**EXERCISE REQUIREMENTS:**
a – Which abbreviations does the excerpt on contracting officers' final decisions introduce in parentheses? Give each one together with the full name it stands for.
b – Retype the passage of the excerpt on contracting officers' final decisions that begins at "COs are then" and stops after "changes as needed.".

INTRODUCTION
A Contracting Officer (CO) must support their final decision on a contractor claim with some type of finding of fact. While the Contracting Officer’s Final Decision (COFD) must contain findings of fact under the Federal Acquisition Regulation (FAR), the findings of fact are not binding on the CO or the government in subsequent appeals. This post attempts to reconcile the seeming ambiguity between these two rules, explain the purpose behind the COFD, and offer some useful purposes for the findings of fact made therein.
RULES FOR CONTRACTING OFFICER’S FINAL DECISION
After a contractor submits a claim to the Contracting Officer (CO), the CO’s first obligation is to try and negotiate a reasonable settlement. If no settlement can be reached, the CO must issue a final decision within 60 days of receipt of a written request for a COFD if the claim is under $100,000. For claims over $100,000, the CO must either issue a final decision within 60 days OR notify the contractor within 60 days of when the final decision will be issued. At any rate, the COFD must be issued within a reasonable amount of time. See FAR 33.211.
Since 1978, the Contract Disputes Act (CDA) has not required that COFDs contain specific findings of fact, but states that if findings of fact are made, they are “not binding in any subsequent proceeding” such as an appeal to a federal court or a board of contract appeals. See 41 U.S.C § 7103(a)(3). However, the corresponding FAR section is more stringent, requiring that the COFD contain a statement of the factual areas of agreement and disagreement. FAR 33.211(4)(iii).
COs are then instructed by their respective contracting agency how to include findings of fact in their COFDs. For example, the USACE Acquisition Instruction Manual (UAI) requires that a COFD must contain a separate “Findings of Fact” section in order to inform the contractor of the facts and reasons upon which the CO’s conclusion is based. Finally, the UAI instructs that the COFD, and specifically the findings of fact section, will be drafted by a USACE attorney, and that the CO will then review and become familiar with the COFD and findings of fact and adopt them or make changes as needed.
FINDINGS OF FACT ARE NOT BINDING
If findings of facts are a required part of a COFD, why are these findings not binding on any subsequent proceeding? It seems intuitive that if a CO bases their decision on certain facts, and those facts are true, then the CO should be required to stick with those findings throughout subsequent litigation.

**RECORDED INFORMATION:**

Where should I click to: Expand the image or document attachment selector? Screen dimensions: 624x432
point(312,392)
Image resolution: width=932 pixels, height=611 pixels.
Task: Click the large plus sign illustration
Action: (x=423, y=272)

**SOLUTIONS BY TASK:**
a –
- CO: Contracting Officer
- COFD: Contracting Officer’s Final Decision
- FAR: Federal Acquisition Regulation
- CDA: Contract Disputes Act
- UAI: USACE Acquisition Instruction Manual

b –
COs are then instructed by their respective contracting agency how to include findings of fact in their COFDs. For example, the USACE Acquisition Instruction Manual (UAI) requires that a COFD must contain a separate “Findings of Fact” section in order to inform the contractor of the facts and reasons upon which the CO’s conclusion is based. Finally, the UAI instructs that the COFD, and specifically the findings of fact section, will be drafted by a USACE attorney, and that the CO will then review and become familiar with the COFD and findings of fact and adopt them or make changes as needed.